Por P. Fernando Pascual

Cada nueva concepción humana nos pone ante un evento único, irrepetible: la llegada de un nuevo comensal en el gran banquete de la vida.

Por eso celebramos con tanta alegría el nacimiento de un hijo. Por eso recordamos, año tras año, el día del cumpleaños.

Sin embargo, ha existido, y existe, un modo incorrecto de ver cada nueva vida humana: como una amenaza, un empobrecimiento, incluso un peligro.

En el mundo griego antiguo, por ejemplo, ya hubo propuestas y planes para evitar nacimientos considerados “en exceso”, como si fuesen un obstáculo para la sana vida de las ciudades.

A lo largo de los siglos, algunas familias han recibido la noticia de la llegada del nuevo hijo con inquietud, con miedo, incluso con pena: ¿habrá comida para todos, o nos faltará lo necesario para el recién llegado y para los demás miembros de la familia?

Existen, no podemos negarlo, situaciones en las que la llegada de un nuevo hijo exige a la familia, a la aldea, a la sociedad en su conjunto, un esfuerzo para proveer a su comida, su salud, sus estudios, sus bienes materiales.

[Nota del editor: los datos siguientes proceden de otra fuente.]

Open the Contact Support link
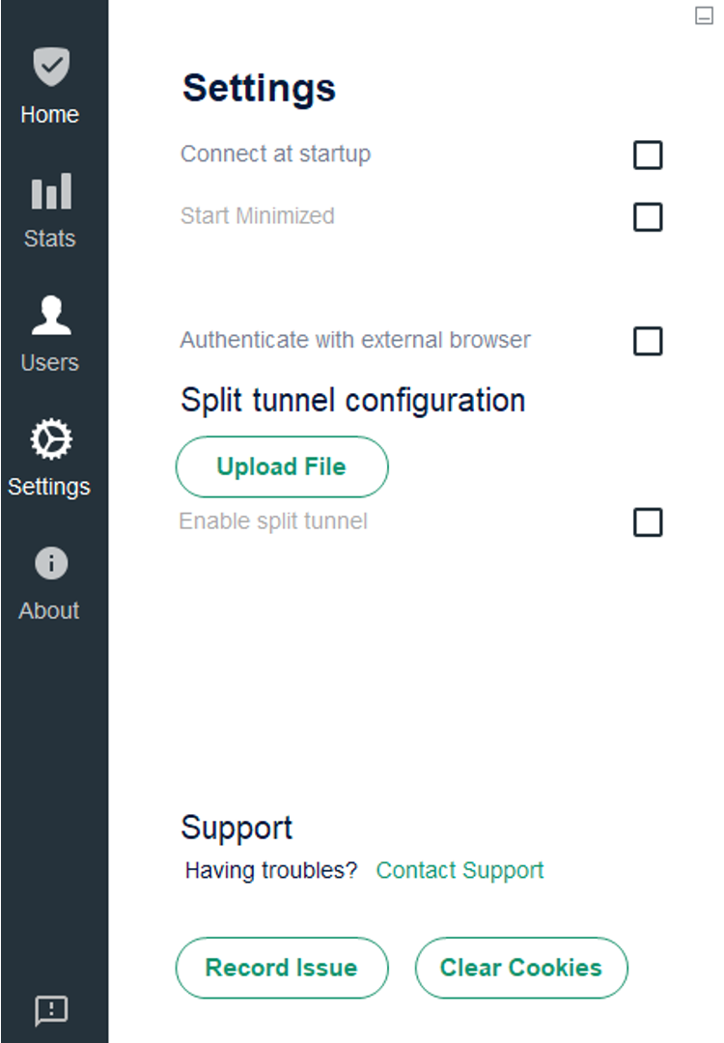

Pero todo el esfuerzo que emprendamos ante la llegada de una nueva vida no puede compararse con la belleza de esa existencia que llama a la puerta de padres, hermanos, familiares, y de tantas personas de buena voluntad.

Habrá que ajustar los espacios en la casa, muchas veces ya vista como estrecha. Habrá que imaginar cómo hacer que llegue el pan para todos. En ocasiones, habrá que pedir ayuda a otros familiares y amigos para seguir adelante.

Cualquier esfuerzo vale la pena para que todos y cada uno de los nuevos comensales que inician el camino de la vida encuentren apoyo, bienes materiales, y un respeto profundo que nace del amor.

Cada uno de nosotros, nacidos en contextos y lugares muy diferentes, tenemos una dignidad única, una vocación temporal y eterna que explica nuestro valor.

Existimos, no podemos olvidarnos, desde el amor infinito de un Dios que es Padre y que cuida de todos y de cada uno de sus hijos. También del hijo que ahora ha iniciado su existencia en el seno materno.

Ese hijo vivirá en pobreza o en abundancia, vivirá enfermo o sano, vivirá unos meses o más de 80 años. Lo importante es descubrir que el recién llegado tiene su lugar en nuestro mundo y, sobre todo, es infinitamente amado por Dios, que cuida de los lirios del campo y de las aves del cielo… (cf. Lc 12,22-31).